Smart engineering can cuts costs in the coal industry

ALTHOUGH the coal industry has been hit by lower coal prices and a strong Australian dollar, it is possible to cut costs through smart engineering practices and benefit from the eventual recovery, says Golder Associates group manager of mining David Arnott.

Lou Caruana

The Australian thermal coal price has moved from a July 2008 record high of $200 per tonne to just under $90 (FOB Newcastle and Port Kembla).

Although the market recovered in the first quarter of 2011 to $143 per tonne, there has been a continued slide since, dragging coal prices near to the post-boom trough of $84 in October 2009.

The strong Australian dollar has hit exporting coal miners. After the peak in coal prices in July 2008, the AUD/USD currency rate moved from 96c to 65c in less than one financial quarter, followed with a rise to $US1.07 in July 2011.

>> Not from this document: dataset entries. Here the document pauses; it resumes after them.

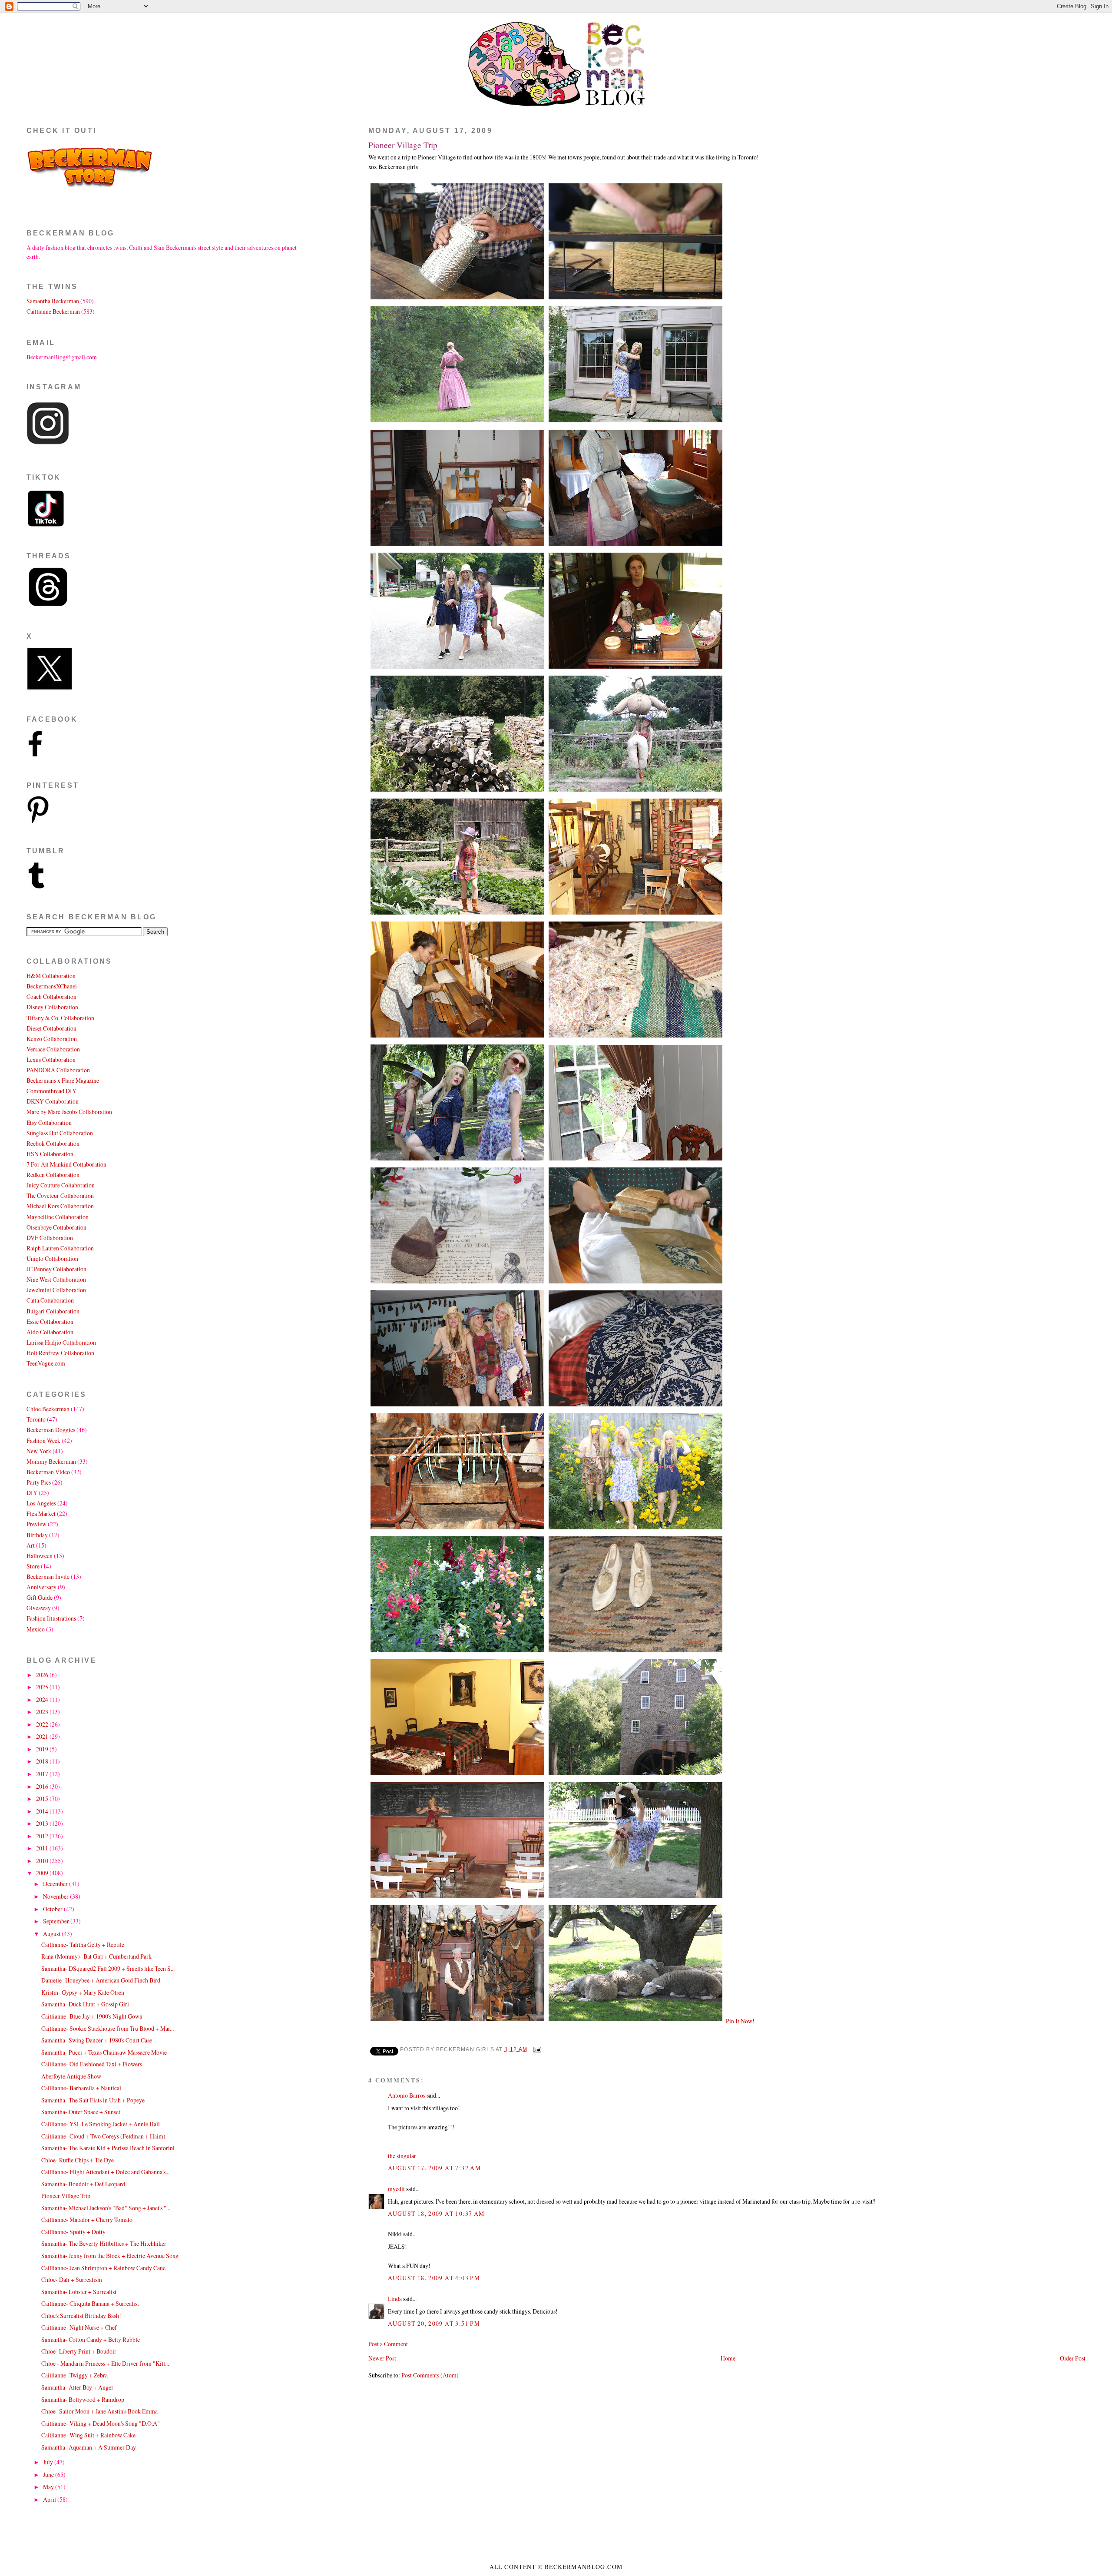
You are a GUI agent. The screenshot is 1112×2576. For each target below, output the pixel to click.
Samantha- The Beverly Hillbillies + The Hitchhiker (103, 2243)
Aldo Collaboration (49, 1332)
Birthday (37, 1535)
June (49, 2474)
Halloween (39, 1556)
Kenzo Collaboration (51, 1038)
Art (30, 1545)
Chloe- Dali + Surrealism (71, 2279)
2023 (43, 1711)
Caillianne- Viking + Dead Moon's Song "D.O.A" (100, 2423)
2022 (43, 1724)
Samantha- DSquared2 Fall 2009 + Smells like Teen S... (108, 1968)
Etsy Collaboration (49, 1122)
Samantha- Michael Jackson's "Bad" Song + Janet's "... (105, 2208)
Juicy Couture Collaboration (60, 1185)
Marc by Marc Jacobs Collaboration (69, 1111)
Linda (395, 2298)
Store (33, 1566)
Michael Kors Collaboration (60, 1206)
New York (38, 1451)
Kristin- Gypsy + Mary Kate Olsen (82, 1992)
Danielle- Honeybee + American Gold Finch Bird (100, 1980)
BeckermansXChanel (51, 986)
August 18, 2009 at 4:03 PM (434, 2278)
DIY (31, 1493)
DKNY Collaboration (52, 1101)
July (48, 2462)
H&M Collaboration (51, 975)
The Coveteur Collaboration (60, 1195)
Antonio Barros (406, 2095)
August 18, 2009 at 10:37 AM (436, 2213)
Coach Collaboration (51, 996)
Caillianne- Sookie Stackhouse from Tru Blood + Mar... (107, 2028)
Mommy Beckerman (51, 1461)
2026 (43, 1675)
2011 (43, 1848)
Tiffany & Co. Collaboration (60, 1018)
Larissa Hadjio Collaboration (61, 1342)
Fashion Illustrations (51, 1618)
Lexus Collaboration (51, 1059)
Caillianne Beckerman (53, 311)
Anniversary (41, 1587)
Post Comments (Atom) (430, 2375)
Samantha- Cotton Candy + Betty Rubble (90, 2339)
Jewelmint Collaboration (56, 1290)
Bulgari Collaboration (52, 1311)
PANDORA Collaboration (58, 1070)
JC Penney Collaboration (56, 1269)
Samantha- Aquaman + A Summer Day (88, 2447)
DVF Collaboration (49, 1237)
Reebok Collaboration (52, 1143)
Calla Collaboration (50, 1300)
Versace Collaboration (53, 1049)
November (56, 1896)
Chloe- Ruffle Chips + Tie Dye (77, 2160)
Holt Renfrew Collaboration (60, 1353)
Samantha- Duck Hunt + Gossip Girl (85, 2004)
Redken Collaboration (52, 1174)
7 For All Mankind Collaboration (66, 1164)
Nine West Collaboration (56, 1279)
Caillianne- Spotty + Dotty (73, 2232)
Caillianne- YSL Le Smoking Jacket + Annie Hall (100, 2124)
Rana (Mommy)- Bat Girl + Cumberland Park (96, 1956)
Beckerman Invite (48, 1576)
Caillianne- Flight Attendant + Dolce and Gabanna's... (105, 2172)
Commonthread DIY (51, 1091)
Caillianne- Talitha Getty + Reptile (82, 1944)
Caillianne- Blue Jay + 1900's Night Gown (91, 2016)
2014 (43, 1811)
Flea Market (41, 1513)
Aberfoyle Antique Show (71, 2076)
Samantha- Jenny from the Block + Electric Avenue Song (110, 2255)
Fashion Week (43, 1440)
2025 (43, 1687)
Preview (36, 1524)
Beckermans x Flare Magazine (62, 1080)
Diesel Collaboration (51, 1028)
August (52, 1934)
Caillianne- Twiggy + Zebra (74, 2375)
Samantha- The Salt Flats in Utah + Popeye (93, 2100)
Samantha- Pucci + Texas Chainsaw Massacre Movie (104, 2052)
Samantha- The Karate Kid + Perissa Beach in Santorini (108, 2148)
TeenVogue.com (45, 1363)
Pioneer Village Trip (402, 144)
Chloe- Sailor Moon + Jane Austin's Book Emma (99, 2411)
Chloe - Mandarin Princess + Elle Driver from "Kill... (105, 2363)
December (56, 1884)
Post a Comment (388, 2344)
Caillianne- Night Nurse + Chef (79, 2327)
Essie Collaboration (49, 1321)
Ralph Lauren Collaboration (60, 1248)
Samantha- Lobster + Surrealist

With the Australian dollar hovering around US90c, financial analysts are asking themselves whether the Australian dollar will continue to remain comparatively strong against the US dollar.

“Such conditions have made coal mining in Australia less attractive to investors. High operating costs and business inefficiencies, something which crept into the market as a result of boom prices, are now being tackled in an attempt to return some of the lustre to the industry,” Arnott said.

“Retrenchment of staff reduces the salary burden for an operation and has been used by many organisations in the last 18 months to achieve some immediate financial benefit. Work previously outsourced by mines to contractors and consultants has been either shelved in the immediate future, or brought back in-house to smaller production teams.

“This has had a knock-on effect, with salary package offerings for new hires resetting to pre-boom levels. Some recruitment agencies are reporting drops of between 20-30%.”

Technical excellence

Consulting companies such as Golder Associates are working closely with their clients to find efficiencies. In the long term this is the only sustainable way of all stakeholders maintaining a competitive edge, according to Arnott.

“While being cost competitive is a necessity felt acutely by consultants at the present time, it is not enough on its own,” he said.

“Technical excellence and the ability to demonstrate value-adding are more important than ever. If spending a dollar is not going to save or make ten, then it is unlikely expenditure will be approved.

“Engineers are being asked to focus on the cost of production. In these times mining companies need to be looking at how they can reduce operating costs without increasing safety risk.

“Operations which can continue to produce safely for fewer dollars per tonne, without stripping away at the maintenance schedule or compromising environmental commitments, are more likely to survive into the next positive cycle.”

Small investments in the right expertise can significantly improve operating costs. Simple adjustments to such things as drilling campaigns, information management, quality control, tailings management, mine design, and equipment operating practices can make a real difference, Arnott said.

“Operating practices can, over time, become less than optimal as mine schedules and coal products change. Fleet operating costs make up a large proportion of the total cost of open cut production and even small gains in efficiency make a difference.

“Independent review of mining operations can be a cost-effective way to identify practical ways to optimise waste stripping and coal mine production. Fresh eyes, with broad global experience can help mine staff to fine-tune their operations. With a ‘Plan the Mine and Mine the Plan’ approach, cost reductions are achievable.

Many of the more mature coal mine producers need to reassess when to move underground, particularly given current coal prices, Arnott said.

“Long-term and extended open cut operations require engineers to define when to flick the open cut switch off or transition into underground mining," he said.

"This will bring with it a range of new challenges for producers not already working in this space,” he said.

“Inefficient data collection, file management and data sharing need to be challenged. Data silos are a commonplace barrier for important operational decisions. Forward thinking engineers are recognising the need for integrated data management systems enabling disparate information to be brought together for optimal decision making.

“Consultancies such as Golder cannot change the price of coal for a producer; however they can show how to reduce the cost of production. The diverse experience consultants offer their clients is never more important than now.”